Passage provided
┌────────

I am a Protestant, but
we have had near us Catholic bishops and monks and nuns about whom we felt
that the touching of their garments heals. We were not worthy to untie their
shoelaces. Such men have been mocked and tortured in our country; and even
if it means going back to a Rumanian prison, being kidnapped by the
communists and going back and being tortured again, I cannot be quite. I owe
it to those who have suffered there. (Page 6)
We had hundreds of
bishops, priests, and monks in prison. My wife, who was near me, was in
prison with Catholic nuns. She tells me that they were angels. Nearly all
Catholic bishops died in prison. Innumerable Orthodox and Protestants have
been in prison too. (Page 5)
Anti-Semitism
Rev. Wurmbrand: The Jewish religion has been persecuted just as the
Christian religion. In the prison of Gherla, we had a whole room with rabbis
who were in prison. We also had Moslem representatives in prison.
Sen Dodd: Were the
rabbis subjected to the same kind of torture that you suffered?
Rev. Wurmbrand: Yes,
there was no difference. I had a discussion with the commandant of the
prison in Targulacna, and he said, "We are not like the fascists who
made racial differentials and persecuted the Jews and Hungarians. Look
around you, we keep Rumanians, Hungarians, and Jews in prison in exactly the
same manner. We don’t make racial differences." (Page 14)
There is anti-semitism
in Rumania. Just before we left the country, wherever Jews were in high
positions as chief engineers or doctor in some industry, there were silenced
and reduced in rank. (Page 14)
This is purely a racial
measure. If they were of Jewish origin, they were reduced in rank. They
could have been atheists. Some were even members of the Communist Party. All
Jews have been driven out of the secret police. (Page 14)
Communist Use of Religion
Rev. Wurmbrand: The communists have used three great instruments with
respect to religion:
Firstly, persecution to make everybody afraid. They always find
political motives for imprisoning pastors. They never admit religious
motivation. Here is an illustration of a political motive:
A
Unitarian pastor, a friend of mine, was put in prison and sentenced to
seven years on the charge that on Christmas Eve he had said that when
Jesus was a baby, Herod wished to kill Him, but His holy mother fled with
him to Egypt. The communists charged, "You meant us by Herod, and you
hope Nasser will be on the side of the imperialists, therefore, you
mentioned Egypt."

└────────

Data provided
┌────────

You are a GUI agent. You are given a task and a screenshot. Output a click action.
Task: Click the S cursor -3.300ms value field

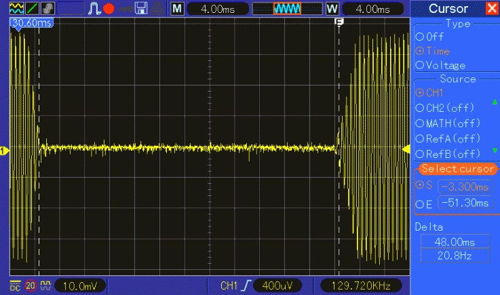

└────────

Requirements
[a] In the testimony excerpt, how long was the Unitarian pastor sentenced to prison?
[b] Reproduce word for word the stretch of the testimony excerpt from "I am a Protestant, but" through "there. (Page 6)".
This data has no connection to the testimony excerpt.

Answers provided
[a] Seven years.

[b]
I am a Protestant, but
we have had near us Catholic bishops and monks and nuns about whom we felt
that the touching of their garments heals. We were not worthy to untie their
shoelaces. Such men have been mocked and tortured in our country; and even
if it means going back to a Rumanian prison, being kidnapped by the
communists and going back and being tortured again, I cannot be quite. I owe
it to those who have suffered there. (Page 6)